Man sollte das Kind so lange wie möglich an einer Brust lassen. Und nach der zweiten Brust eine längere Stillpause einlegen. Das »Dauernuckeln«, das in den ersten zwei Lebenswochen des Babys kein Problem ist, ist nicht zu empfehlen.
anonym
Neues Baby und Geschwister
Wenn ein neues Baby auf die Welt kommt, steht ein älteres Geschwister im Kleinkindalter vor einigen Herausforderungen. Besonders, wenn es bisher ein Einzelkind war.
Die meisten reagieren darauf mit einer von zwei grundsätzlichen Verhaltensweisen: Entweder sie imitieren die Mutter (und umsorgen das Baby) oder das Baby (und fallen temporär ein paar Entwicklungsstufen zurück).
Da man in den anstrengenden ersten Lebensmonaten eines Kindes nicht recht ein Geschwister gebrauchen kann, das sich plötzlich wieder wie ein Baby aufführt, sollte man Wert darauf legen, dass das ältere Kind gut in den ganzen Blumenstrauß an Aktivitäten eingebunden ist, den Mama und Papa um das Neugeborene entfalten. Man sollte ihm die ganzen Verrichtungen erklären und die Gründe für die Veränderungen der täglichen Routinen. So ist es leichter, die Akzeptanz des ersten Kindes zu erreichen.
Stephano
Das Baby beruhigen
Es gibt eine ganz simple Regel, die uns eigentlich allen bewusst ist: Schreiende Babys beruhigen sich am ehesten auf dem Arm von jemandem, der selber ruhig und nicht angespannt ist.
Das spräche dafür, dass die Eltern sich regelmäßig in den stressigen ersten Monaten abwechseln.

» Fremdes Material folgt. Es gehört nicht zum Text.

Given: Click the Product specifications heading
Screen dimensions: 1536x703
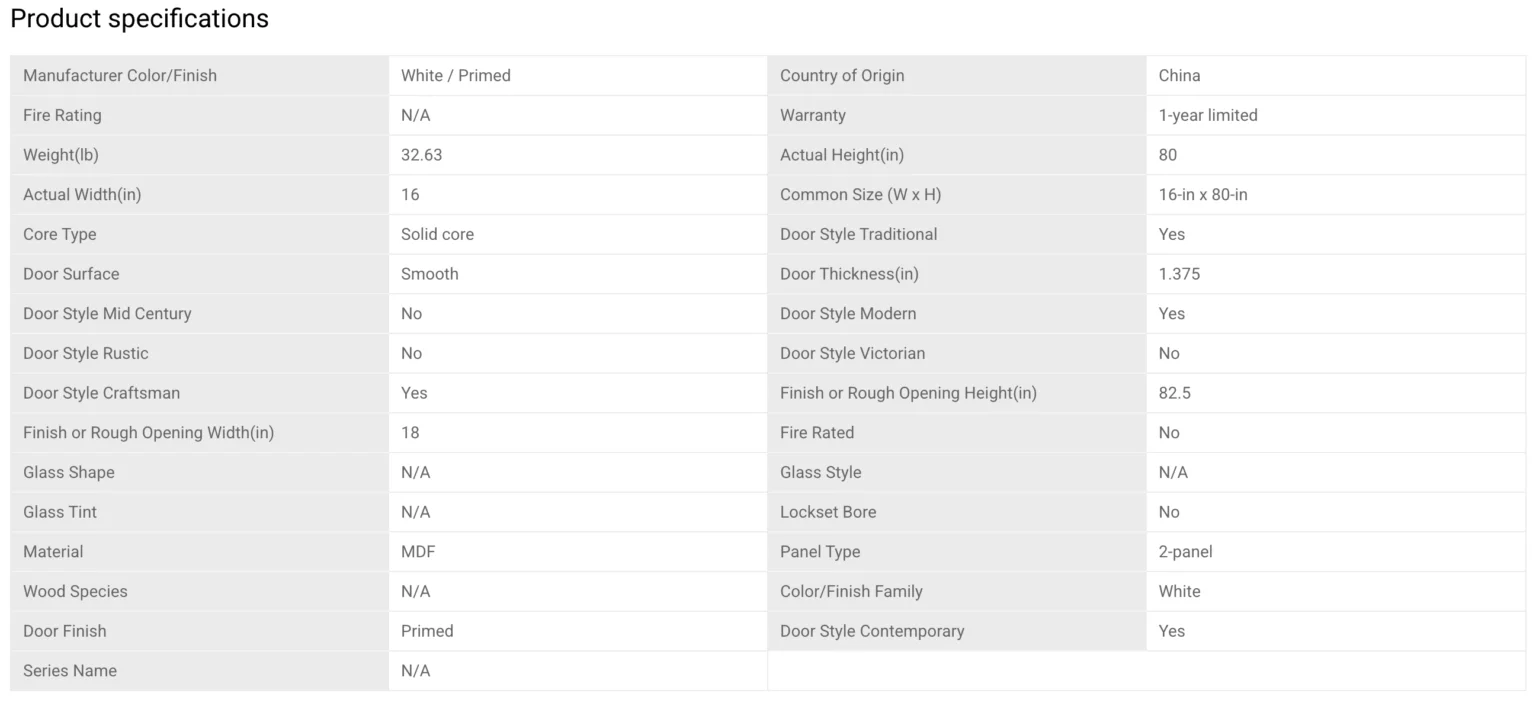Looking at the screenshot, I should pyautogui.click(x=139, y=19).
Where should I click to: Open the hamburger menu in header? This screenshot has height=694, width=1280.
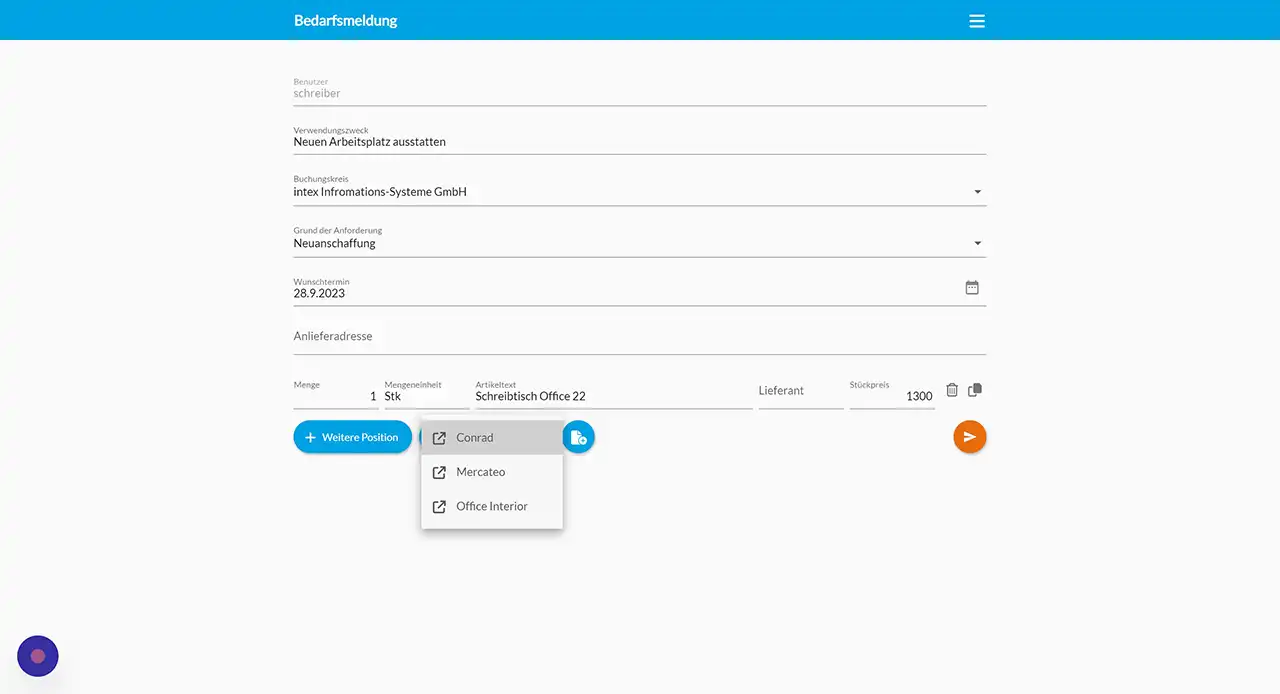pos(977,21)
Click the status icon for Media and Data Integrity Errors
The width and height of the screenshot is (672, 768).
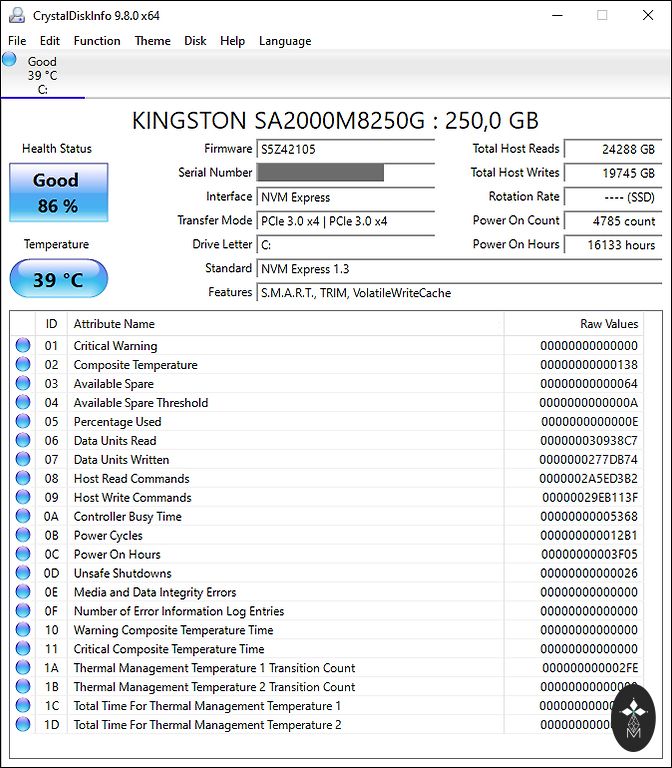tap(23, 593)
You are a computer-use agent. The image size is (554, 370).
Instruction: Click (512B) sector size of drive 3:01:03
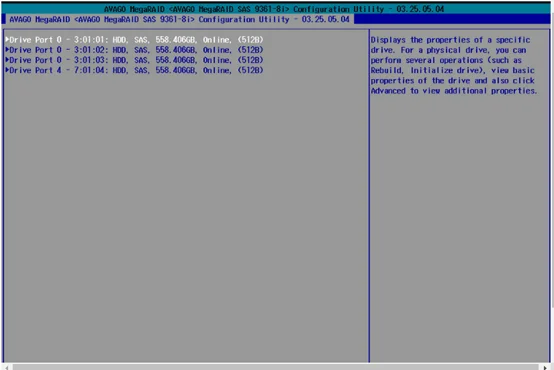click(250, 60)
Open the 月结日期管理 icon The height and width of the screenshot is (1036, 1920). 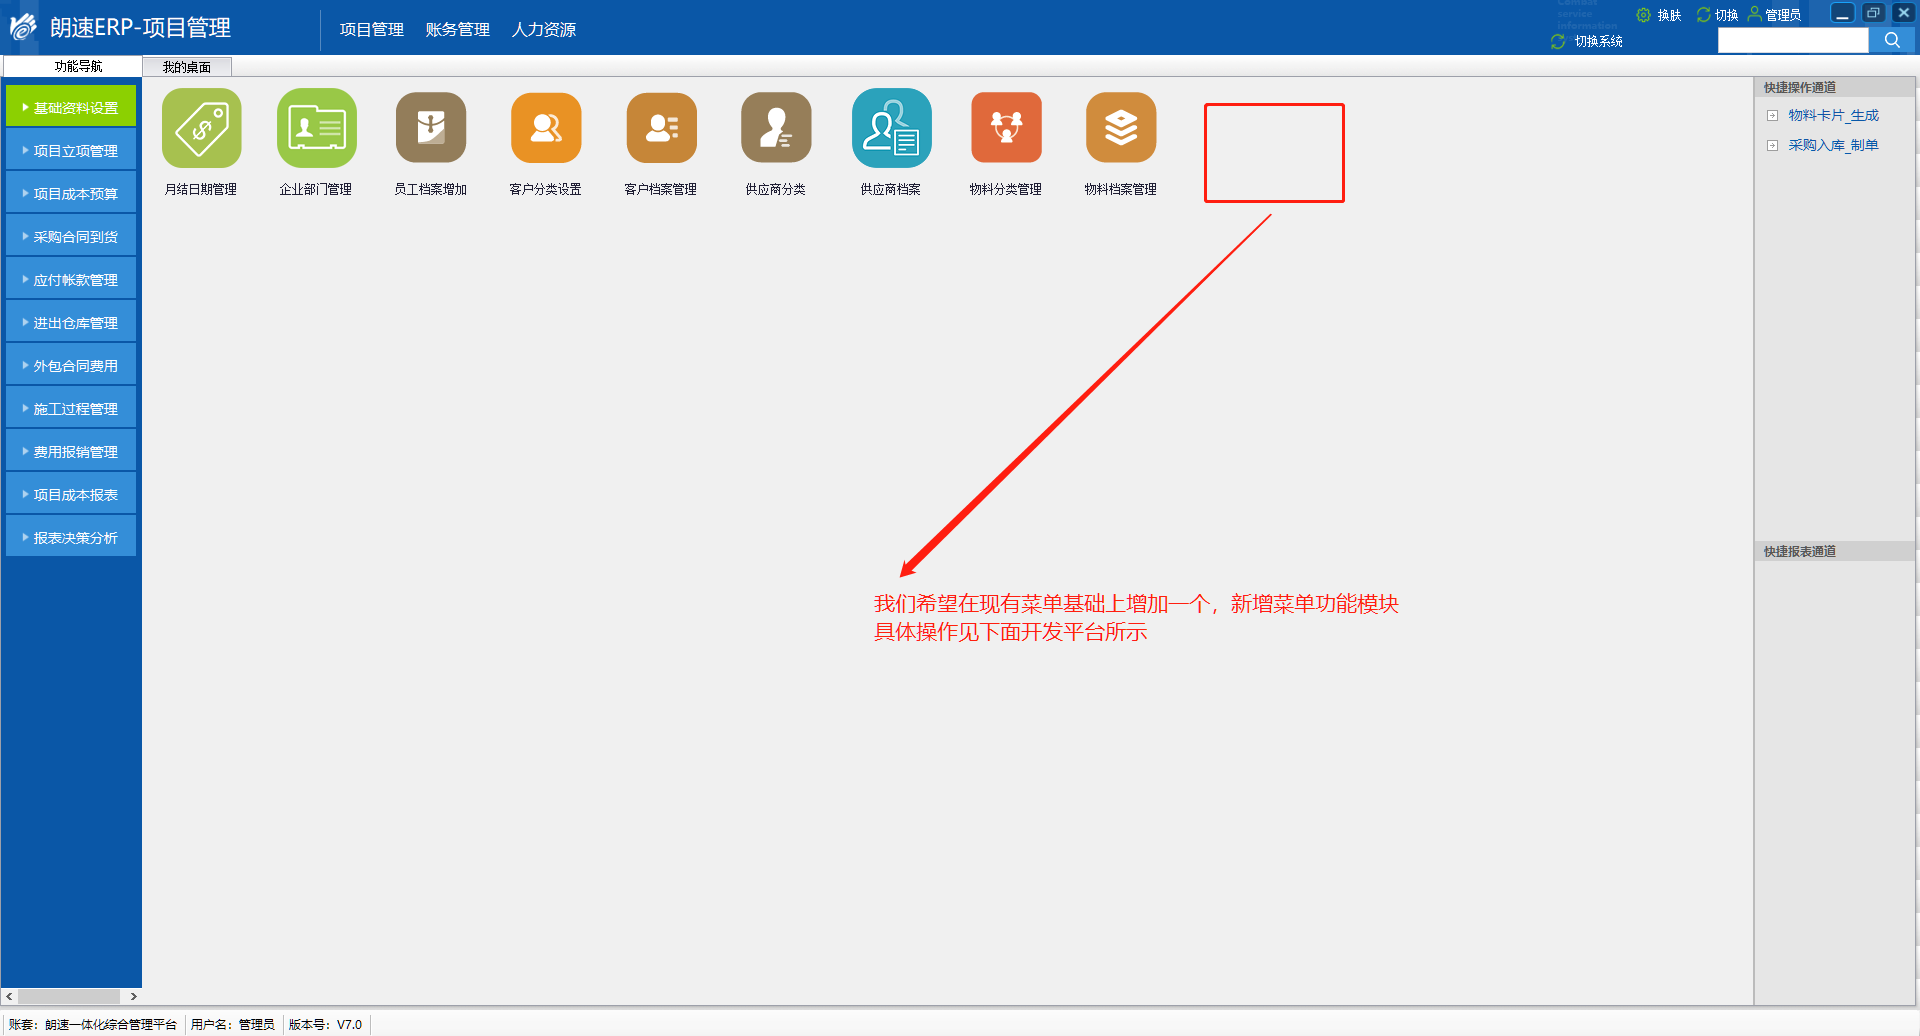[x=201, y=129]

Wer gerade genervt ist, verlässt das Zimmer (oder gar das Haus). Das mag krass klingen, ist aber auf jeden Fall besser, als wenn der eine das Kind umherschleppt und der andere gute Ratschläge gibt, was in Kürze alle Beteiligten in den Irrsinn treibt. So kann wenigstens einer die Batterien wieder auftanken.
Das gleiche Prinzip gilt auch für die Betreuung von Dritten: Wer einen Babysitter oder Großelternteil zur Verfügung hat, sollte den mit dem Kind spazieren schicken und derweil ein Vollbad nehmen oder einen Kaffee trinken gehen.
anonym
Laktose-Unverträglichkeit
Mein Kind hat immer geschrien. Immer.